HENRY AND WIFE et als. v. THORPE et als.
    1. The statute abolishing the fictitious proceeding in ejectment applies only to those cases in which ejectment was previously the proper remedy, and was not intended as a substitute for the common law writ of right.
    2. When the bar created by the statute of limitations is not complete at the time a new statute of limitations is passed, changing the period of time necessary to create a bar, the unexpired term required by the old law, is not modified by the new, so as to give to both statutes a proportional operation : but the time past is effaced, and the period provided by the new law is to govern, unless the repealing act, in terms, provides for the adjustment of the limitation, with reference to the time already past, and provides the mode.
    Appeal from the Circuit Court of Mobile. Writ of right before the Hon. John Bragg.
    The plaintiffs in error, by their writ, sued out the 27th October, 1845, demanded a lot of land in the city of Mobile, and counted upon the right of their ancestor, Sebastian Shade, alledging that he was seized of the premises on the 1st January, 1820, in his own demesne as of fee, and that he being so seized during his life, was unjustly, and without judgment, disseized of the same by one Thomas Shields, under whom the defendants claim, and after the disseizin aforesaid, the said Sebastian Shade died, to wit: on, &c., at, &c., and that the said plaintiffs are his children, and heirs at law, &c.
    The defendant pleaded the general issue, with leave to give any special matter in evidence.
    2. The statute of limitations of 30 years.
    3. The statute of limitations of 20 years.
    4. The statute of limitations of 10 years.
    5. The statute of limitations of 30 and 10 years united.

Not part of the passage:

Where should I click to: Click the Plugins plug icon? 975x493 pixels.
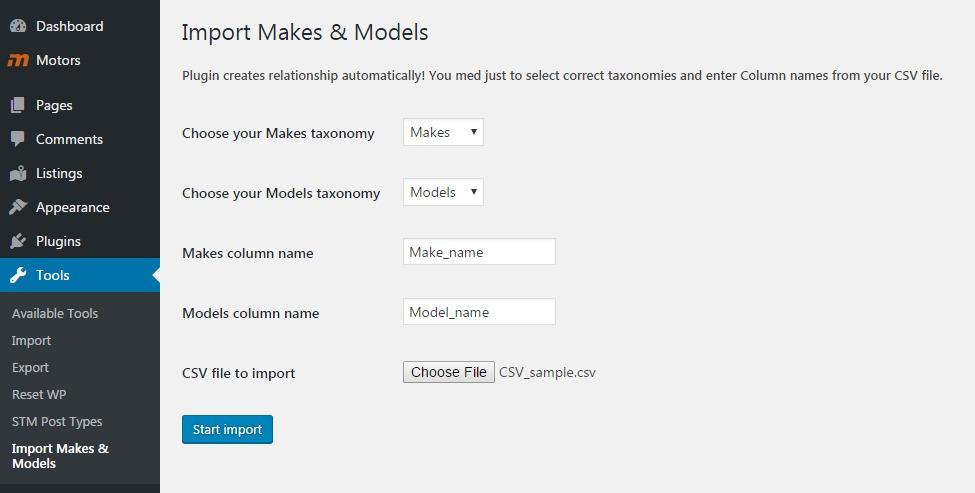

    Issue being joined on these pleas, during the trial a bill of exceptions was taken, from which it appears that the ancestor of the plaintiffs, was seized in fee of the land described in the declaration, in August, 1818, and died in 1820, leaving the plaintiffs, his heirs at law, minors. That the defendants claimed a freehold in the premises, under conveyances from persons who, in August, 1818, entered upon the said lands, and who, together with the defendants, have remained 'in the adverse possession of the same since that time, claiming title to the fee.
    The court charged the jury, that the fact that the defendants, and those under whom they claimed, had remained in possession, claiming the land as their own since 1818, was a complete defence to the action, under the statutes of limitations, if they found the facts relied on to be proved.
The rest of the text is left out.